Using igraph to visualize network data

In this exercise, we are doing a quick first pass on the network data generated from the Republic of Texas correspondence. I am providing you with the edge list, the links of to - from that we generated earlier. I am also providing you the node list, the list of individuals extracted from that edge list. If we keep our nodes and edges separated in csv tables, we can add other attributes later (things like date, or number of times a pair of individuals corresponded ie weight, or gender, or location, or what have you) to create different views or analyses. I used open refine (see the lesson on open refine) to clean this data up for you. Remember, 80 percent of all digital history work involves cleaning data!

Here is the data that you need; download these, and use the filemanager to load them into your dhbox into your new R project for this tutorial.
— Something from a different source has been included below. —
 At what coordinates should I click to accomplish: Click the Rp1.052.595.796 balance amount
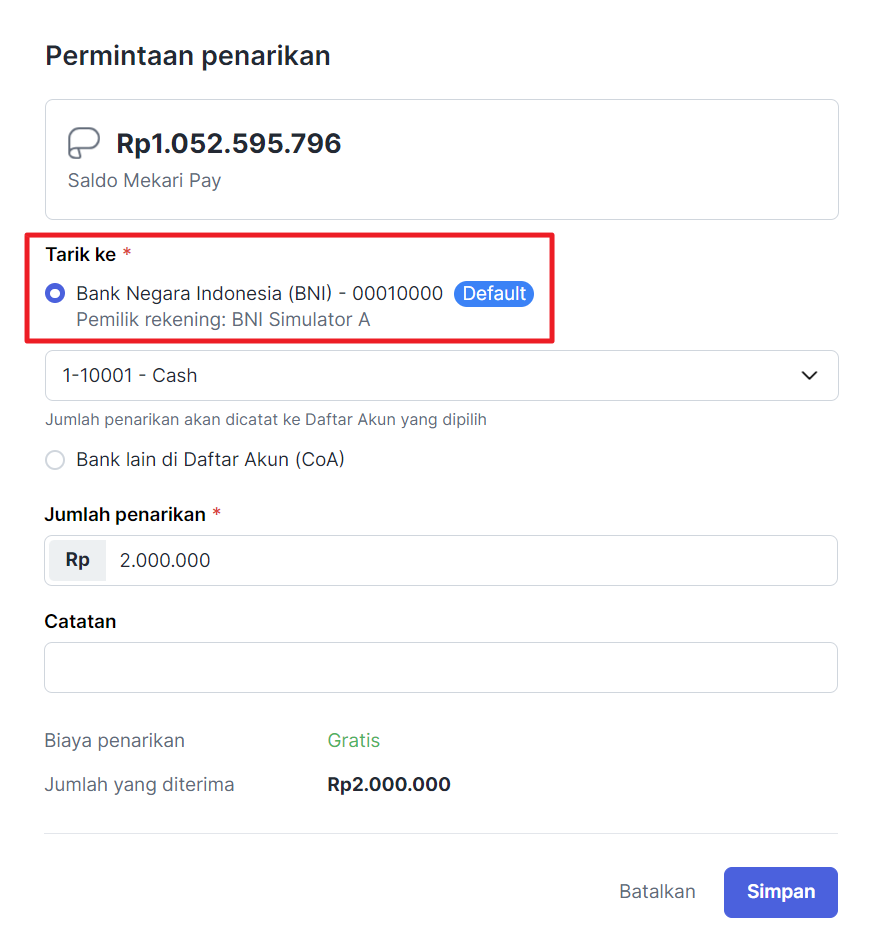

This tutorial will illustrate to you some of the ways the igraph package can be used to create quick visualizations or to generate network statistics. These of course on their own mean very little: this is where your historical sensibility comes into play, triangulating this generated data with other things you know about the historical context of the time, place and players!
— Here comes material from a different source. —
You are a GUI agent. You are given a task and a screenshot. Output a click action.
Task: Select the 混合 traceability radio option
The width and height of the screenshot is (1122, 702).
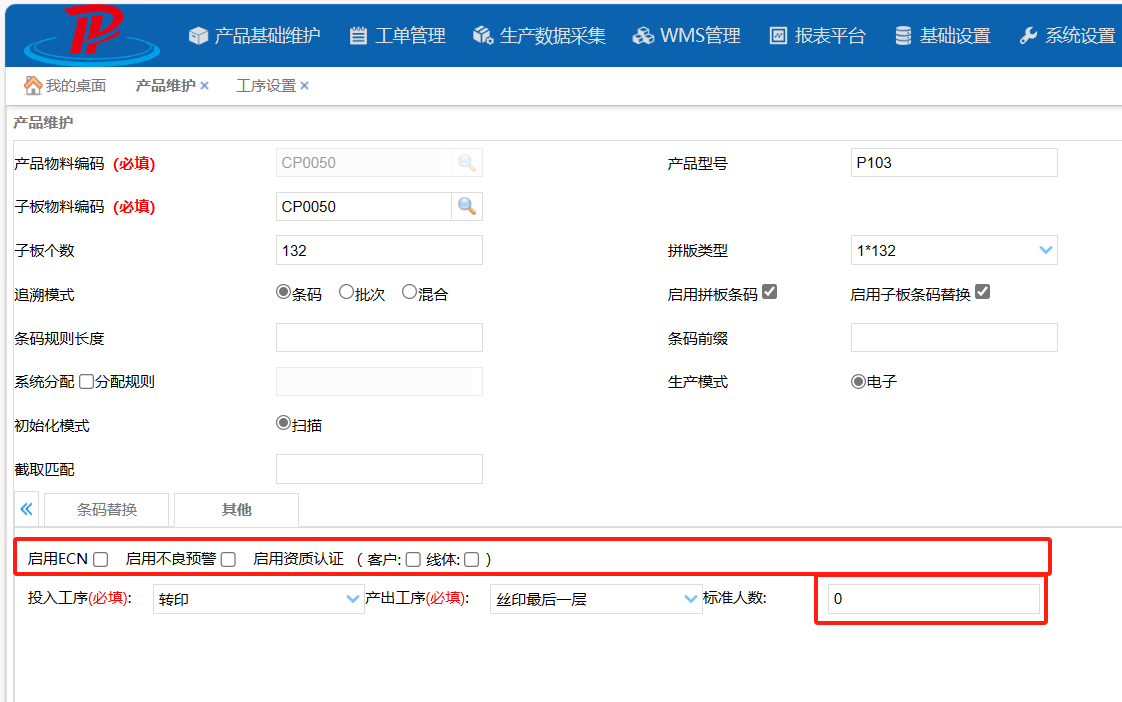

Remember to make a new project in RStudio by clicking the down arrow on the R button at the right hand side of the R Studio interface; start the project in a new folder. Then using the DHBox filemanager, upload the nodes and links data from your computer to that folder you just created.

Installing igraph

Once that's accomplished, go back into R Studio and start a new script:

# install igraph; this might take a long time
# you only run this line the first time you install igraph:
install.packages('igraph')

# a lot of stuff gets downloaded and installed.

# now tell RStudio you want to use the igraph pacakge and its functions:
library('igraph')

getting the data into your project

For future reference, we're adapting our script from a more in-depth tutorial.

Bringing data into R is straightforward. We create a variable 'nodes' and a variable for 'links' and load the data from our csv files into them:

# now let's load up the data by putting the csv files into nodes and links.
nodes <- read.csv("texasnodes.csv", header=T, as.is=T)
links <- read.csv("texaslinks.csv", header=T, as.is=T)

We can examine the start or end of a variable with the head or tail command; these look at the first few lines at the start ('head') or end ('tail') of the variable, eg:

#examine data
head(nodes)

head(links)

nrow(nodes); length(unique(nodes$id))
# which gives the number of nodes in our data

nrow(links); nrow(unique(links[,c("source", "target")]))
# which gives the number of sources, and number of targets
# which means some people sent more than one letter, and some people received more than one letter

Let's rearrange things so that instead of this:

Alice -> Bob, 1 letter
Alice -> Bob, 1 letter
Alice -> Bob, 1 letter

we have this:

Alice -> Bob, 3 letters

That is, we're going to count up the number of times a particular relationship exists, and assign that count to the weight column. Much tidier all around! We do that like this:

links <- aggregate(links[,3], links[,-3], sum)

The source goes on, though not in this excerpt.